Filmleri fazla övdüğümü düşünebilirsiniz. Bu nedenle  Tim Burton’ı benim sevdiğim gibi sevmiyorsanız genel olarak eleştirildiği noktaları bilmeniz gerektiğini düşündüm. Yarattığı başarılı atmosferler ne kadar beğenilse de filmlerinin yeterince akıcı olmadığını düşünenler var. Ek olarak, filmlerinin görsel açıdan harikalar yaratırken karakterleri sığ bıraktığını söyleyenler de yok değil. Bazıları da “korkutucu” olmaya çalışıp tarzındaki “abartı” yüzünden başaramadığını düşünüyorlar.

 Açıkçası ben bu sözde “abartı”ları durumları fiziksellikten çıkartmak için kullandığını düşünüyorum(Örneğin Sweeney Todd’daki kan efektleri...). Bunun yanında filmlerinin akıcı olduğuna da inanıyorum(Belki Dark Shadows istisna olabilir.) . Ancak onu her ne kadar Johnny Depp ve Helena Bonham Carter’la çalışırken çok beğensem de farklı projeler denemesini çok isterim.(Yeni filmi Big Eyes’ın başrolünde Amy Adams yer alıyor.)

Bahsettiğim beş filmi herhangi bir sıraya koymadım, koyamazdım çünkü hepsi bana göre ayrı ayrı başarılı. Umarım siz de hepsini beğenirsiniz, şimdiden iyi seyirler.

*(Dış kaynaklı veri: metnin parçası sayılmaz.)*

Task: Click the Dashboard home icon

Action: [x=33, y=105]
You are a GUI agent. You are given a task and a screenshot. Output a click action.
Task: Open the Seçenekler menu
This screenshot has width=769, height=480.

v Sweeney Todd: The Demon Barber of Fleet Street 

“Asla unutma. Asla affetme.

İlk olarak 1846-47 yıllarında The String of Pearls: A Romance isimli hikayede ortaya çıkan Sweeney Todd karakteri günümüze kadar orjinal hikayenin farklı adaptasyonlarında kötü adam olarak yerini almıştır. 1979 yılında hikayede değişiklikler yapılarak müzikal haline getirilmiş ve Tony gibi prestijli ödüllere layık görülmüştür.  2007 yılındaysa Tim Burton tarafından müzikalin film adaptasyonu çekilmiştir. Başrollerde bir Burton klasiği olarak Johnny Depp ve Helena Bonham Carter yer almaktadır. Filmde Benjamin Barker eşini ve kızını Yargıç Turpin’in oyunları yüzünden kaybetmiş saf bir berberdir. Yıllar sonra olayların yaşandığı Londra’ya geri dönen Barker, kendini Sweeney Todd olarak tanıtmaya başlar. Eski atölyesinin boş olduğunu öğrenen Todd oraya yerleşerek Mrs. Lovett ile garip bir arkadaşlık kurar.  Turpin’den intikam almayı kafasına takmıştır ve bu takıntısı yüzünden tamamen delirir. Dükkanına gelen müşterileri öldürmeye başlayan Todd, cesetlerden kurtulmak için Mrs. Lovett’e baş vurur. İkili Mrs. Lovett’ın dükkanında payların içine insan eti koyarak satmaya başlarlar ve olaylar gelişir. Filmde kullanılan siyah tonları, sis, Londra mimarisi ve kostümler gerçekten seyirciyi filme çekiyor. Sweeney Todd hem Depp ve Carter’ın oyunculuklarıyla hem de Burton’ın yarattığı karanlık Londra atmosferiyle göze çarpıyor. Müziklerinden bahsedecek olursam gerçekten çok başarılılar. Kesinlikle Burton’ın en iyi beş filmine girmeyi hak ediyor.



v Big Fish

“Hayatın kendisi kadar büyük bir macera.”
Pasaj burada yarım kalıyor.